Claro que, abriendo foco a Nuria y los clásicos españoles, ¿tendría algún interés para los lectores de esa plataforma saber o recordar –según los casos– que un sábado de abril de 1979, la Espert recitó –redoble de tambores– con el mismísimo Rafael Alberti una magnífica selección de poemas debidos a los más ilustres poetas en lengua castellana? Formé parte de lo que el cronista de El País, tras reseñar que el acto duró casi dos horas, definió como “numeroso público, en su mayoría joven y universitario que abarrotó el local”. (Si colara esta información en Notae tironianae, algún joven lector se enteraría de que en aquellos años el Juan del Enzina programaba calidades y compromisos de ese nivel y hasta pudiera descubrir que en tiempos remotos tal Aula de teatro desempeñaba con orgullo indisimulado una función señera en la vida teatral e intelectual de Salamanca. Como se trataría de un escrito para plataforma clásica, hasta cabría ponerse nostálgicos en latín: ‘O tempora, o mores’. O, parodiando al Eneas que, en el libro II de la Eneida, se dispone a narrar su melancólica visión de la guerra de Troya: Quis talia fando… temperet a lacrimis?).
Se agolpan recuerdos de esta naturaleza cuando pienso en las contribuciones de Nuria Espert al teatro del mejor nivel, pero no debo hacerme ilusiones. Los datos puede que revistan algún interés pero no acabo de ver que tengan cabida en escrito que, al formar parte de Notae tironianae, debería referirse a teatro clásico, griego o latino. Es más, invitado a hablar de la Espert, estoy cayendo en la tentación de terminar hablando de mí mismo. Que si asistí a ese recital que acabo de citar, que si un día de 2003 sonó el teléfono del despacho y era Nuria pidiéndome –¡Nuria Espert pidiéndome algo a mí!– si podía enseñarles a ella y al mago canadiense de la dirección teatral, Robert Lepage, la Salamanca antigua porque ambos, y sobre todo el canadiense, querían empaparse de verdad y sabor salmantinos antes de sumergirse en la preparación de una Celestina que acabarían estrenando en 2004 –al CAEM salmantino llegaría en 2005–. Huerto de Calisto y Melibea, edificio histórico de la universidad, callejuelas del barrio antiguo, fueron algunos de los parajes que hollamos juntos antes de una muy grata sentada final en las Caballerizas… Por cierto que en una de sus primeras representaciones en el Lliure de Barcelona viví la insólita experiencia del preocupante desmayo de un espectador y los gritos angustiados de su pareja –inicialmente pudo parecer algo mucho más grave– provocando que Nuria hubiera de interrumpir una de las escenas iniciales de la obra para, transcurridos los minutos ocupados en sacar de la sala y atender al damnificado, retomar ella la actuación con la menor merma de una verosimilitud tan bruscamente amenazada.
Pero quizá era ya lo que faltaba.
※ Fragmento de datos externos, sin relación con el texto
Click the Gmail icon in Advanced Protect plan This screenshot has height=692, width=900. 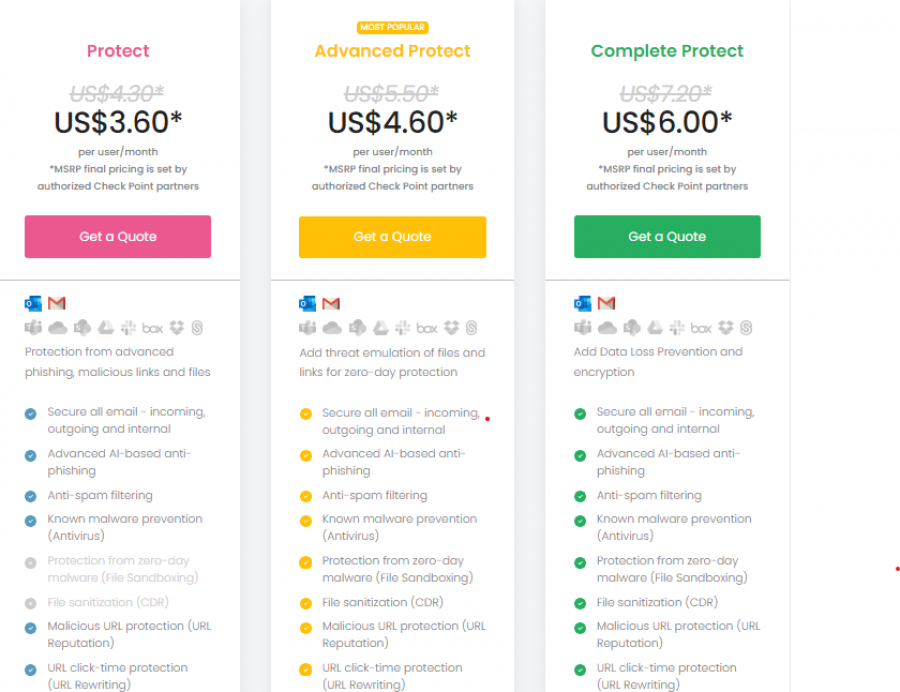click(x=332, y=303)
Aprovechar que se produjera una invitación generosa a colaborar en Notae tironianae para colar allí no solo material a toda luces espurio sino, ya puestos, hasta historietas de espectador curtido en mil batallas teatrales.
Si me llegara la invitación a colaborar en Notae tironianae con algo sobre Nuria Espert y el teatro clásico, lo honesto sería declinar la invitación. En caso contrario, acabaría escribiendo cosas como estas que con buen criterio he descartado publicar en tan ilustre plataforma.